= Reading text =
— Begin —

Saturday, October 17, 2009

Climate Change: It's Hot in Topeka!

In the summer of 2006, it was hot in Topeka. Very hot. Record-breakingly hot. Swimming-pool-and-bath-water-what’s-the-difference hot. Even lizards are unhappy hot. So hot, in fact, that when the character of Blue in the Cartoon Network show “Foster’s Home for Imaginary Friends” was watching an animated weatherman note that there were showers in Spokane and that it was hot in Topeka, the latter phrase quickly morphed into a frantic chant of “It’s hot! My toe is hot! I’m a hot toe picker. Pick my toe!” Needless to say, he was rapidly adopted as a community icon, and virtually everyone could be found sitting on their doorstop in the evening shade picking at their pedal piggies. (See for yourself at

Of course, Al Gore would tell us that in the future, we’ll all be hot (and presumably it’ll be HOTTER in Topeka, in which case we’ll be picking the toes of otters). But while most people in our polarized world see climate change as an either/or problem, a battle between “greens” and “greenbacks,” it’s always been interesting to me that the real battleground is this country is not in the heavily populated or industrialized states but in rural America. Certainly there are articles and stories about ethanol production, and every now and then you’ll hear about some work on using bovine methane as an energy source (and if you’ve ever hung around a feed lot, you have no doubt as to that potential). By and large, however, rural America is often thought of as immune to energy politics, except when trying to determine how many cows you can displace for a wind farm.

But in Kansas, energy politics dominated the legislative process for the past two years and virtually paralyzed the rest of state government. At issue was the decision of the Secretary of Kansas Department of Health and Environment (KDHE) to reject a permit for building a coal-fired power plant in Southwest Kansas. The reasons for and against the plant are too numerous to mention in this brief piece, but essentially it became a conflict between legislators from poorer rural areas who wanted development versus those from relatively more affluent urban areas who were more eco-friendly. But what I think is most unfortunate about the situation is that it bodes poorly for national efforts after health care reform, as energy policy and “cap and trade” are next on the President’s Wish List. For just as the West Coast tends to be a harbinger of social change, for better or for worse Kansas has always been ahead of the curve on political conflict. (While Republicans nationally are now recognizing the depth of the schism within their party, Kansas has essentially been a three party state for a decade. Of course, we put our own twist on it…our parties are Libertarian Conservatives, Traditional Republicans, and Conservative Democrats who would be considered Liberal Republicans anywhere within 60 miles of either coast.)

As some of my readers know, I was the Director of Health within KDHE during the time of this decision, though I was not directly involved in it. Shortly after leaving the state agency, however, I was asked to summarize for some legislators what we do and do not know, from the perspective of science and health, about global warming and specifically what it would mean to a state like Kansas. With the winter coming up, energy costs rising again, and the President’s focus on energy policy, it seems like the time is ripe to revisit the issue, with some specific attention (and a shout out) to that place I still call home.

The Warm Earth and Greenhouse Gases

To properly begin this review, it’s vital to note that the earth normally goes through cycles of global warming and cooling. These cycles are a result of a number of a number of factors, the most significant of which is the relative quantity of “greenhouse gases” in the atmosphere. Less important drivers include solar variation, subtle changes in the earth’s orbit, plate tectonics, volcanism, and the manner in which the oceans distribute heat. (Try getting all that into one sentence at a cocktail party.)

— End —

= Provided information =
— Begin —

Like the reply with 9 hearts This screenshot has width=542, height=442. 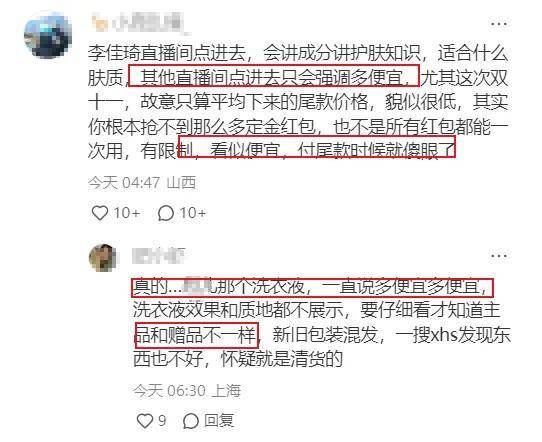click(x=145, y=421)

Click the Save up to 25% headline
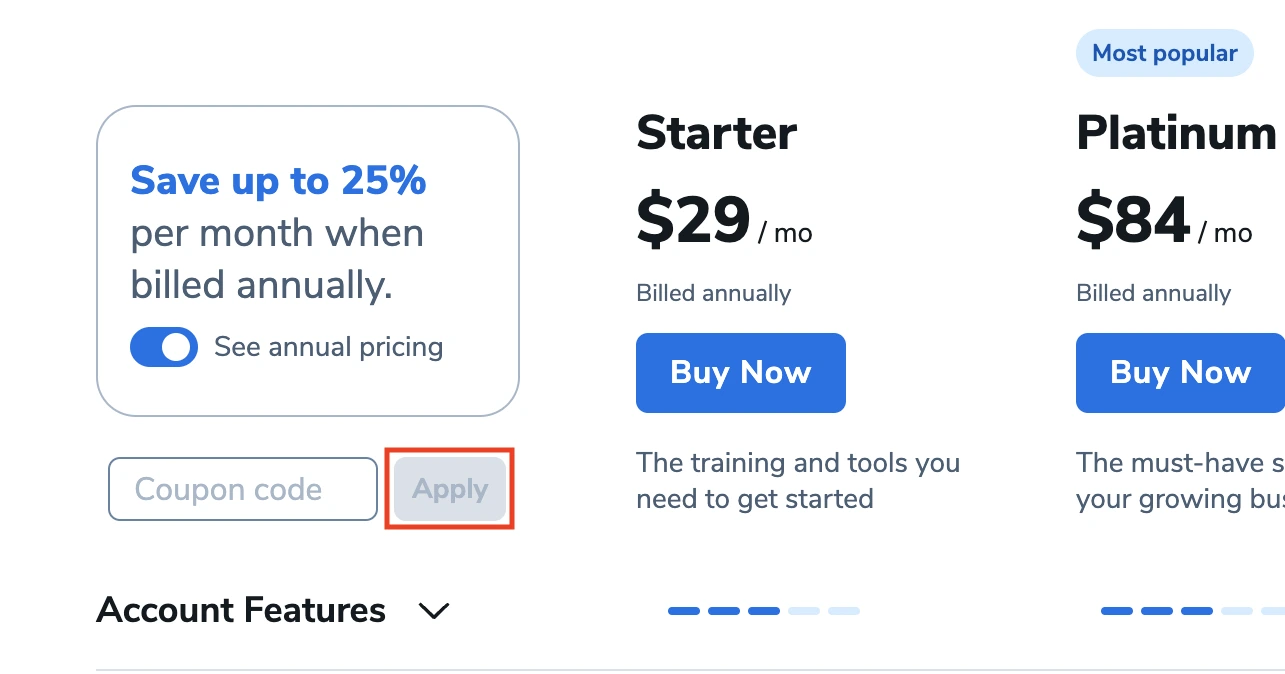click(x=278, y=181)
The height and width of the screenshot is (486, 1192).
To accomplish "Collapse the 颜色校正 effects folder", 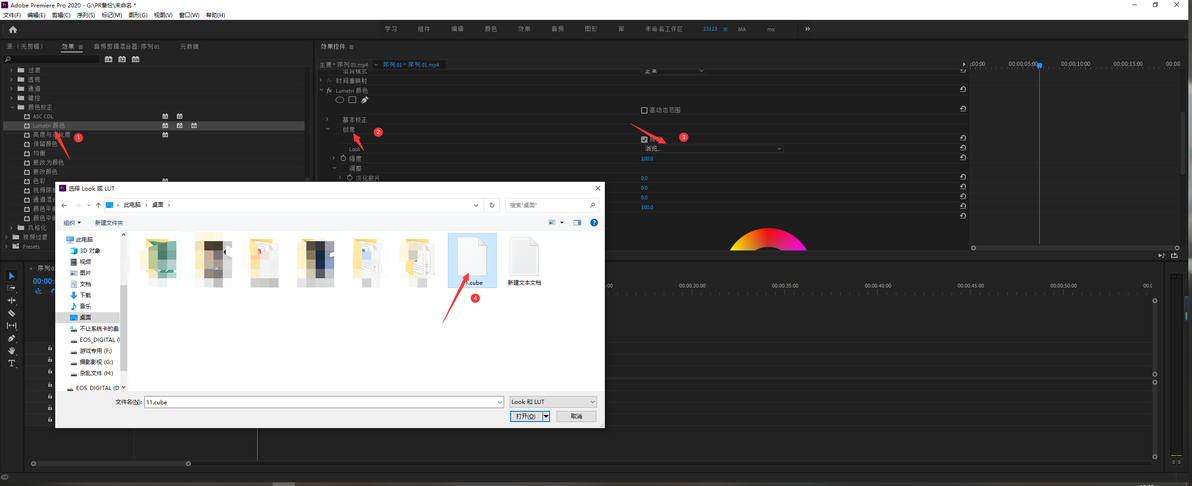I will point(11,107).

— End —

= Task A =
Repeat the stretch of the climate change post from "The Warm Earth" through "a cocktail party.)".
= Task B =
Go on with the climate change post, starting right after its last sentence.

= Output A =
The Warm Earth and Greenhouse Gases

To properly begin this review, it’s vital to note that the earth normally goes through cycles of global warming and cooling. These cycles are a result of a number of a number of factors, the most significant of which is the relative quantity of “greenhouse gases” in the atmosphere. Less important drivers include solar variation, subtle changes in the earth’s orbit, plate tectonics, volcanism, and the manner in which the oceans distribute heat. (Try getting all that into one sentence at a cocktail party.)

= Output B =
The role of “greenhouse gases” is critical to note. The atmosphere of the earth can be thought of as a “closed” system, within which no substance save energy (heat) can get in or out. Greenhouse gases are those molecules within the atmosphere that trap the sun’s heat energy within the atmosphere, preventing it from being radiated into space and, in turn, radiating the energy back to the surface. These gases include water vapor, carbon dioxide (CO2), methane (CH4), and other compounds. They are crucial to maintaining normal global temperatures; without them, the mean temperature of the earth’s surface would hover just below 0 F. Not all greenhouse gases are created equal; a molecule of methane has 23 times the Global Warming Potential, or GWP, than a molecule of CO2. (This gets us back to the cows, suggesting that if we all go to Chik-Fil-A more often, we can combat global warming.)

Increased amounts of greenhouse gases within the atmosphere lead to increased surface temperatures. For example, increased surface temperatures induce evaporation of ice sheets and bodies of water, increasing the content of water vapor in the atmosphere. This increases global heat retention, and the cycle is magnified and begins again. The planet Venus, often thought of as the “twin” of the earth, is an example of a runaway greenhouse gas effect. It’s atmosphere is composed mostly of carbon dioxide, and it’s barren and arid surface bakes at over 872 F, hot enough to melt lead. From the standpoint of human activity, increased temperatures increase demand for cooling of homes and business, driving up CO2 production at power stations and further increasing the temperature, which again drives increased energy demands and further CO2 production.

What is Climate Change?

It’s important at the outset to differentiate weather from climate. Weather refers to events that occur in the “present,” over days or perhaps weeks. Climate describes the overall character of events and conditions as measured over time (decades, centuries, or more). This difference is critical, for you’ll often hear that the presence of a cold snap argues against a theory of global warming. Similarly, a heat spell cannot be taken n and of itself as evidence of climate change. (While the contemporary debate rightly focuses on global warming, climate change is actually a more correct term to use because it describes epochs when the earth cools as well.)

As previously noted, the earth normally undergoes cyclical climate changes of both warming and cooling throughout history. In the context of the history of the earth, we are still technically in an ice age (defined as a time in which sheets of ice continue to cover areas of the planet). We happen to be in a warmer period of the current ice age known as an interglacial. This is important to note because glaciers have been recognized as a sensitive early indicator of climate change. But just as weather cannot be taken as an indication of climate, the fact that we still have ice on the planet does not argue against the concept of global warming. This key difference is emphasized by noting the current retraction of the glacier sheet across the globe.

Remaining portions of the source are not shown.